— Exercise input —
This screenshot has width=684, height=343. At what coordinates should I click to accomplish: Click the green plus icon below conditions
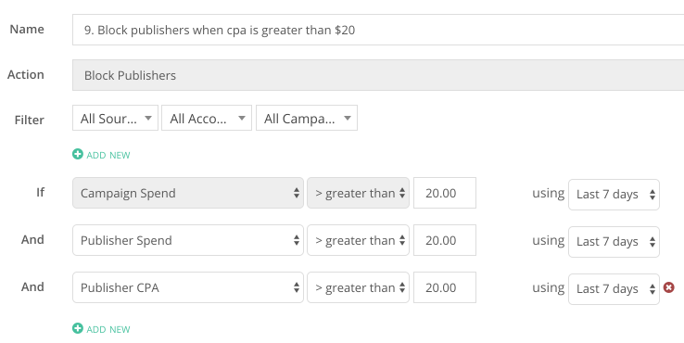[78, 328]
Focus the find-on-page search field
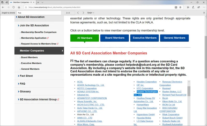 39,12
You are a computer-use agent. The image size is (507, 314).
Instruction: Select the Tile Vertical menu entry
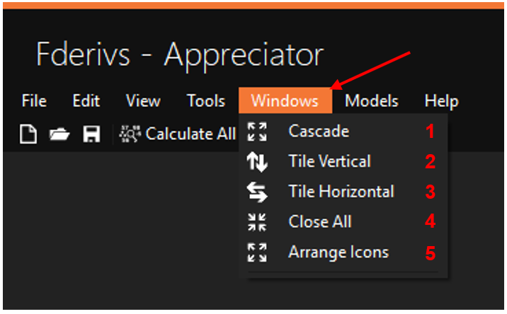click(329, 162)
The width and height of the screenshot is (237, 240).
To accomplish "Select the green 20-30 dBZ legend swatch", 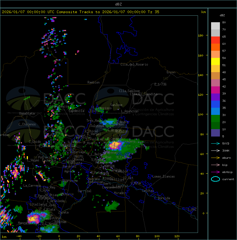I will (x=215, y=118).
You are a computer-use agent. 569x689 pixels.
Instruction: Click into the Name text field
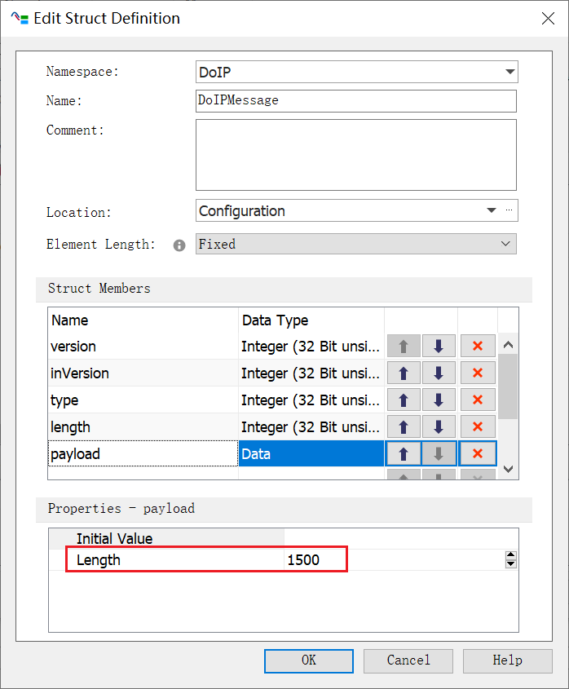[x=355, y=100]
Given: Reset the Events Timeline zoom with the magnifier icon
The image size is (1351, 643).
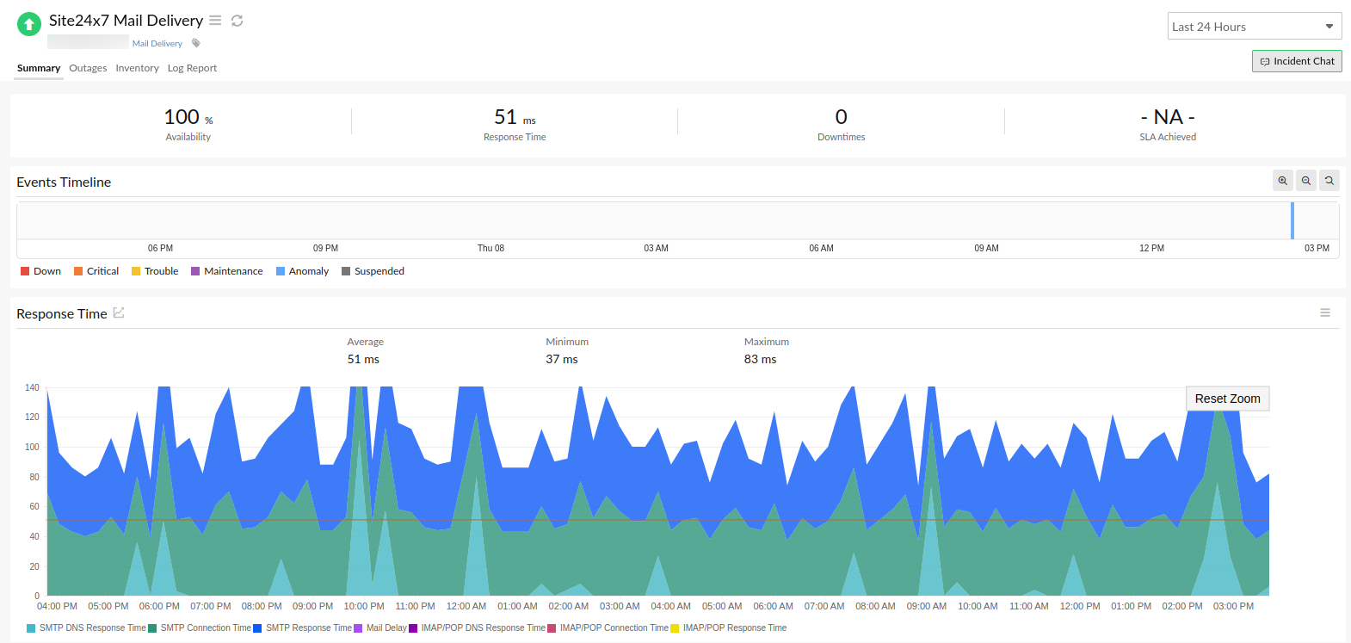Looking at the screenshot, I should (x=1329, y=181).
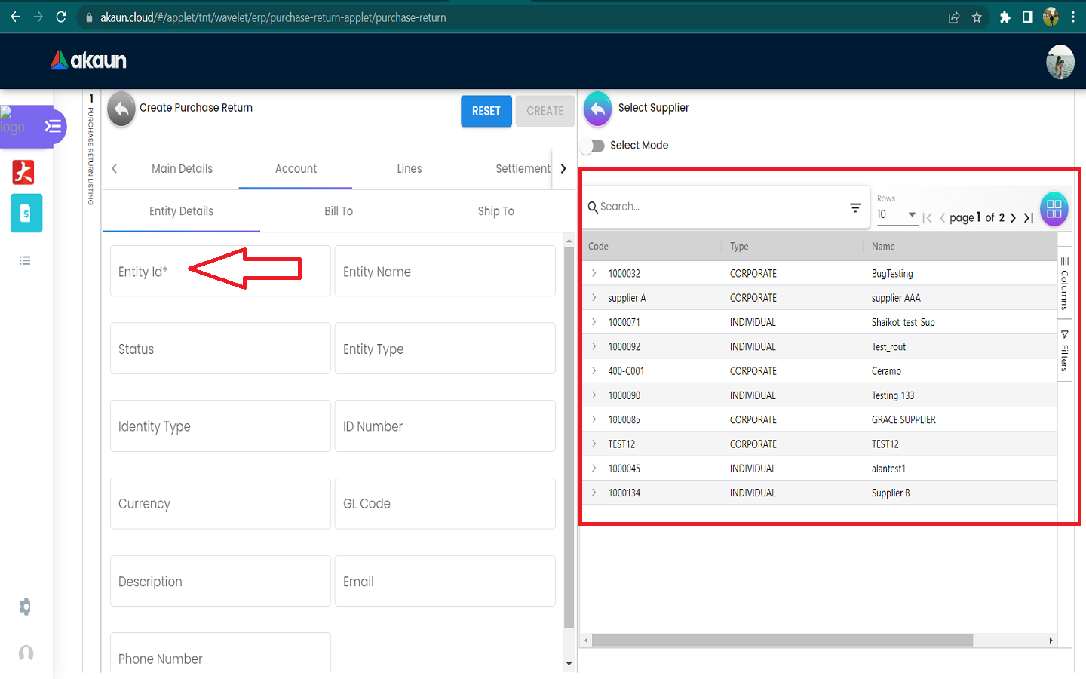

— Goal of the exercise —
Only lines that contain the string "computer" count; pick each one out of the records and copy it.

— Written solution —
You are a computer-use agent. The image size is (507, 314).
You are a computer-use agent. 569x689 pixels.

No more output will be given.